The U.S.D.A. and H.H.S. are proposing a life stage approach for this edition of the D.G.A., focusing on priority scientific questions from birth through older adulthood. The 2014 Farm Bill mandated that, starting with the 2020-2025 edition, the D.G.A. provides guidance for women who are pregnant, as well as infants and toddlers from birth to 24 months. In addition to a focus on life stages, the topics and supporting questions for public comment reflect a continued attention on patterns of what we eat and drink as a whole, on average and over time, not on individual foods or food groups.

“We know that good nutrition together with physical activity can help decrease Americans’ risk of developing serious health conditions across the life span,” said Don Wright, Ph.D., deputy assistant secretary for health at H.H.S. “The Dietary Guidelines for Americans help support healthy choices at home, school, work, and in the community. That’s why we are encouraging the public and stakeholders in nutrition to submit comments up front to help inform the next edition of the guidelines.”

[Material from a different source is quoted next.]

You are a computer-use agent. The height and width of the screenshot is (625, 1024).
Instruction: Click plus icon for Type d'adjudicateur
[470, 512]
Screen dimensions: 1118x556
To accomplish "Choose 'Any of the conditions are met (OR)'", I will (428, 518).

The 2020-2025 D.G.A. topics that the U.S.D.A. and H.H.S. proposed are based on four criteria:

1.     Relevance — The topic is within the scope of the D.G.A. and its focus on food-based recommendations, not clinical guidelines for medical treatment.

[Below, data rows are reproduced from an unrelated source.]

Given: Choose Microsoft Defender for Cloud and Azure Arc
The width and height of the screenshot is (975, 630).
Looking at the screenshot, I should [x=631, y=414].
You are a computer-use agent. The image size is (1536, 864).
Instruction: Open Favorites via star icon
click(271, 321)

2.     Importance — The topic has new, relevant data and represents an area of substantial public health concern, uncertainty, and/or knowledge gap.

3.     Potential federal impact — There is a probability that guidance on the topic would inform federal food and nutrition policies and programs.

4.     Avoiding duplication — The topic is not currently addressed through existing evidence-based federal guidance (other than the Dietary Guidelines).

The U.S.D.A. and H.H.S. will consider all public comments submitted in finalizing the list of topics and supporting questions to be examined in the development of the 2020-2025 D.G.A.

After finalizing the topics and supporting questions, the U.S.D.A. and H.H.S. will post a public call for the Dietary Guidelines Advisory Committee nominations. The areas of expertise needed will be based on the final topics and supporting scientific questions, resulting in a coordinated and efficient scientific review, the agencies said.